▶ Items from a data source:
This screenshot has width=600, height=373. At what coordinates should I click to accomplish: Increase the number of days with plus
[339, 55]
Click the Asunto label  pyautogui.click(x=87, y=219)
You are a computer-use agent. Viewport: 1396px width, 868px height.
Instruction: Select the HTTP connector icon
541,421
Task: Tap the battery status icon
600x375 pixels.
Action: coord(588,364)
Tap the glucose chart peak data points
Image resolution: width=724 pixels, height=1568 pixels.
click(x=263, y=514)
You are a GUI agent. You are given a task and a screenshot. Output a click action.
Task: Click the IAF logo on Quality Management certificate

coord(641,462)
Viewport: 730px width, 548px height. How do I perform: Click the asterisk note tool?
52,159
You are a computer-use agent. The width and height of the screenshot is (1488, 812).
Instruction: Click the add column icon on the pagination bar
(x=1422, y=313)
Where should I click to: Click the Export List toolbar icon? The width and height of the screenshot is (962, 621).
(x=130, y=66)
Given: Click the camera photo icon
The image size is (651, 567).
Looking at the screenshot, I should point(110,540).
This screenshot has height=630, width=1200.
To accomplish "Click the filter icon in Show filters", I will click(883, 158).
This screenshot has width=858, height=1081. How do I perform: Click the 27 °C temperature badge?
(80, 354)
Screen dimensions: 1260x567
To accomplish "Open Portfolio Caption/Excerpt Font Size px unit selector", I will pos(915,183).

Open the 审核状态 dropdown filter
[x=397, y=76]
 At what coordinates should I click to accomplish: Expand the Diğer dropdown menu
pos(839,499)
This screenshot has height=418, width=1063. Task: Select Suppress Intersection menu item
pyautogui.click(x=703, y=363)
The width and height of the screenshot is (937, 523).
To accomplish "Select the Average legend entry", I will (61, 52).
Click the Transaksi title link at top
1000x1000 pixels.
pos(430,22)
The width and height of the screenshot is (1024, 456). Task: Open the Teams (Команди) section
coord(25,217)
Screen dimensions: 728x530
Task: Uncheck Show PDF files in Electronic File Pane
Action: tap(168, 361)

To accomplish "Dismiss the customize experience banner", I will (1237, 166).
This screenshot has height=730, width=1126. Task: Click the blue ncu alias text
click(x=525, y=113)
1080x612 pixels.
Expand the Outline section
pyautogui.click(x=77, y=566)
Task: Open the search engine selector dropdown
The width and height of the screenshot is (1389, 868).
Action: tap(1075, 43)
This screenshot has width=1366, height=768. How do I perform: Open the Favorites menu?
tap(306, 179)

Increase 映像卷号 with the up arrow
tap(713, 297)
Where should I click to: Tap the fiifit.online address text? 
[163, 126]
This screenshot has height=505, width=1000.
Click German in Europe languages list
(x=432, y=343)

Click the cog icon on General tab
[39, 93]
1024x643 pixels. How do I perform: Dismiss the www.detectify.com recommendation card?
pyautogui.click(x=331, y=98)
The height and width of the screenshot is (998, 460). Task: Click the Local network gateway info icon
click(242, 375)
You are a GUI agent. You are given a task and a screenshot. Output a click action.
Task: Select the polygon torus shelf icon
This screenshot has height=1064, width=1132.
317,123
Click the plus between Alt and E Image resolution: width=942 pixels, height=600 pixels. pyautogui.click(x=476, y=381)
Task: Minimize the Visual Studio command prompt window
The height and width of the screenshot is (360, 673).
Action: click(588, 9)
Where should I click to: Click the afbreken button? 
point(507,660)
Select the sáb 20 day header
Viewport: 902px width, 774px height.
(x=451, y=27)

▶ TASK INSTRUCTIONS: Each line above needs to be written out again exactly.

▶ RESPONSE FOR THIS EXERCISE:
This screenshot has width=600, height=373. At what coordinates should I click to accomplish: Increase the number of days with plus
[339, 55]
Click the Asunto label  pyautogui.click(x=87, y=219)
You are a computer-use agent. Viewport: 1396px width, 868px height.
Instruction: Select the HTTP connector icon
541,421
Task: Tap the battery status icon
600x375 pixels.
Action: coord(588,364)
Tap the glucose chart peak data points
Image resolution: width=724 pixels, height=1568 pixels.
click(x=263, y=514)
You are a GUI agent. You are given a task and a screenshot. Output a click action.
Task: Click the IAF logo on Quality Management certificate

coord(641,462)
Viewport: 730px width, 548px height. How do I perform: Click the asterisk note tool?
52,159
You are a computer-use agent. The width and height of the screenshot is (1488, 812).
Instruction: Click the add column icon on the pagination bar
(x=1422, y=313)
Where should I click to: Click the Export List toolbar icon? The width and height of the screenshot is (962, 621).
(x=130, y=66)
Given: Click the camera photo icon
The image size is (651, 567).
Looking at the screenshot, I should point(110,540).
This screenshot has height=630, width=1200.
To accomplish "Click the filter icon in Show filters", I will click(883, 158).
This screenshot has width=858, height=1081. How do I perform: Click the 27 °C temperature badge?
(80, 354)
Screen dimensions: 1260x567
To accomplish "Open Portfolio Caption/Excerpt Font Size px unit selector", I will pos(915,183).

Open the 审核状态 dropdown filter
[x=397, y=76]
 At what coordinates should I click to accomplish: Expand the Diğer dropdown menu
pos(839,499)
This screenshot has height=418, width=1063. Task: Select Suppress Intersection menu item
pyautogui.click(x=703, y=363)
The width and height of the screenshot is (937, 523).
To accomplish "Select the Average legend entry", I will (61, 52).
Click the Transaksi title link at top
1000x1000 pixels.
pos(430,22)
The width and height of the screenshot is (1024, 456). Task: Open the Teams (Команди) section
coord(25,217)
Screen dimensions: 728x530
Task: Uncheck Show PDF files in Electronic File Pane
Action: tap(168, 361)

To accomplish "Dismiss the customize experience banner", I will (1237, 166).
This screenshot has height=730, width=1126. Task: Click the blue ncu alias text
click(x=525, y=113)
1080x612 pixels.
Expand the Outline section
pyautogui.click(x=77, y=566)
Task: Open the search engine selector dropdown
The width and height of the screenshot is (1389, 868).
Action: tap(1075, 43)
This screenshot has width=1366, height=768. How do I perform: Open the Favorites menu?
tap(306, 179)

Increase 映像卷号 with the up arrow
tap(713, 297)
Where should I click to: Tap the fiifit.online address text? 
[163, 126]
This screenshot has height=505, width=1000.
Click German in Europe languages list
(x=432, y=343)

Click the cog icon on General tab
[39, 93]
1024x643 pixels. How do I perform: Dismiss the www.detectify.com recommendation card?
pyautogui.click(x=331, y=98)
The height and width of the screenshot is (998, 460). Task: Click the Local network gateway info icon
click(242, 375)
You are a GUI agent. You are given a task and a screenshot. Output a click action.
Task: Select the polygon torus shelf icon
This screenshot has height=1064, width=1132.
317,123
Click the plus between Alt and E Image resolution: width=942 pixels, height=600 pixels. pyautogui.click(x=476, y=381)
Task: Minimize the Visual Studio command prompt window
The height and width of the screenshot is (360, 673).
Action: click(588, 9)
Where should I click to: Click the afbreken button? 
point(507,660)
Select the sáb 20 day header
Viewport: 902px width, 774px height.
(x=451, y=27)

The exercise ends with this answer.